Вокруг летающей горы, на которой стоял Саккорс, сновали мелкие тёмные фигуры. Издалека они казались крошечными, но Магадон знал, что это – шадоварская кавалерия на чешуйчатокрылых везерабах. Похоже, Источник наконец полностью почувствовал его, и зов стал почти жалобным. Источник хотел, чтобы Магадон приблизился, хотел усилить их связь.
Магадон осмотрел сосновую рощицу прямо под летающей горой и обратился к резервам своей силы. Блеклый оранжевый свет охватил его голову, и в избранной точке прямо под Саккорсом заблестело мерцающее зеркало. Он активировал магию разума, и она мгновенно переместила его в рощу под Саккорсом. Гора парила над ним, большая и зловещая. Где–то в её центре находился Источник.
Магадон открыл разум и позволил притяжению Источника омыть себя, позволил частице его силы, его древнего сознания, стать частью своего собственного разума. Он сразу же ощутил, что мощь Источника не уменьшилась, но потеряла остроту, и мгновенно всё понял.
Источник звал его всё это время, сотню лет посылал ментальную энергию в мир в отчаянной попытке дотянуться до него. Он скучал по Магадону. Он хотел, чтобы Магадон был рядом.
Почему? спросил маг разума, но уже знал ответ. Источник погибал, его сознание медленно угасало. Что хуже, оно знало о своей неотвратимой гибели, о медленном распаде разума. Оно боялось. И оно было одиноко, его окружали существа, не понимавшие и не способные соединиться с ним.

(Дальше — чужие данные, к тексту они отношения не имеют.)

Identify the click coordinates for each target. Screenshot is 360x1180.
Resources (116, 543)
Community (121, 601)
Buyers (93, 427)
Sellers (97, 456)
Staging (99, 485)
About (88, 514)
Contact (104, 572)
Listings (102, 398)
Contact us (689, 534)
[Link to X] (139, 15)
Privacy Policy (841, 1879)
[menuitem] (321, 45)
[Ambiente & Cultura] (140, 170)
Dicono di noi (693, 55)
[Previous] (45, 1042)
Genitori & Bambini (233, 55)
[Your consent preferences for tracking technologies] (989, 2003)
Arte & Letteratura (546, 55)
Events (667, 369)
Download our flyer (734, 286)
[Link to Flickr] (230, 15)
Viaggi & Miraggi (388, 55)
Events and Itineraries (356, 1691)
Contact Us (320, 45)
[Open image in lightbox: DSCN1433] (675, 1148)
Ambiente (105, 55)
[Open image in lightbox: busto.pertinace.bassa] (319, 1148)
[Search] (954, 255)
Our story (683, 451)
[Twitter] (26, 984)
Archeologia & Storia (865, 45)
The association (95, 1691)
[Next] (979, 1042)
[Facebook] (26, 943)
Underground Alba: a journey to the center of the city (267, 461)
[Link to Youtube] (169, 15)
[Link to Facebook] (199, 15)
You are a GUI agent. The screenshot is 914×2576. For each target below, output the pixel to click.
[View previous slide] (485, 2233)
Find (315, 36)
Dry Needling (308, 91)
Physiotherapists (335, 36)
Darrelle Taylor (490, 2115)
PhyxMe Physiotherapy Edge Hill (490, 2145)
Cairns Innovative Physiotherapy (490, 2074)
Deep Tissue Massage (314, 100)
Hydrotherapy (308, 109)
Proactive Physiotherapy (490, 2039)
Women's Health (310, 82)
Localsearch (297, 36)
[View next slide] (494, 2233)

Мне так жаль, сказал Магадон.
Страх и печаль Источника кулаком сжали его грудь, завертели в своём вихре, окатили его волной. Он сел на ложе из сосновых иголок, обхватил руками колени и зарыдал.
Сотню лет Источник хотел, чтобы он пришёл к нему, а Магадон не отвечал.
Магадон подвёл его.
Прости меня, сказал он.
Источник простил. Всё, что Источник чувствовал – это привязанность к нему, соединявшую их связь, и сочувствие Магадона смягчило его печаль и приглушило страх. Угасая, Источник радовался другому разуму, который мог составить ему компанию, как страдающий от жажды радуется глотку воды. Источник просто не хотел умирать в одиночестве.
Я всё время буду с тобой, пообещал Магадон. Когда город начнёт двигаться, я отправлюсь следом. Я не брошу тебя.
Он почувствовал благодарность. Он обустроил себе место на земле под летающим городом, скрытый своей магией и соснами, и составил общество древнейшему разуму, который когда–либо встречал.
Патрули Шадовар появлялись и исчезали, иногда – кавалерия на везерабах, иногда – пешие солдаты, но никто его не замечал. На протяжении дней и ночей Источник многое показывал ему – события из прошлого, возможные версии будущего, потоки несвязных бессмысленных видений, которых Магадон не понимал.
Пока он блуждал по предсмертным мыслям Источника, время текло для него странно. Сознание Источника приобретало странные формы, устанавливало странные связи, переходило от экстраординарного к обыденному. Магадон начал понимать, что в первый раз потерял себя в Источнике не из–за злобы самого Источника, а из–за его одиночества. Это был голый разум без тела, и он так сильно хотел ментальной и эмоциональной близости, что его обширное сознание просто подавило сознание Магадона. Тогда он был не готов. Но с тех пор прошёл целый век, и сейчас он был способен с этми справиться. За мгновения Магадон проживал целые месяцы и годы, за часы – целые жизни, смеялся, плакал и гневался. Но всегда сохранял свой рассудок, свою личность, и не забывал о своей цели.
Настанет время, когда мне потребуется твоя помощь, сказал он. Ты мне поможешь? Источник ответил, что поможет, если будет ещё на это способен. Магадон оборвал связь с Источником лишь однажды, чтобы послать сообщение Ривену по их ментальной связи. Он не знал, получит ли его Ривен, но хотел попытаться.
Я готов, единственное, что сообщил он.
Потом он стал ждать, ждать у смертного ложа Источника, и его мысли часто возвращались к словам Ривена.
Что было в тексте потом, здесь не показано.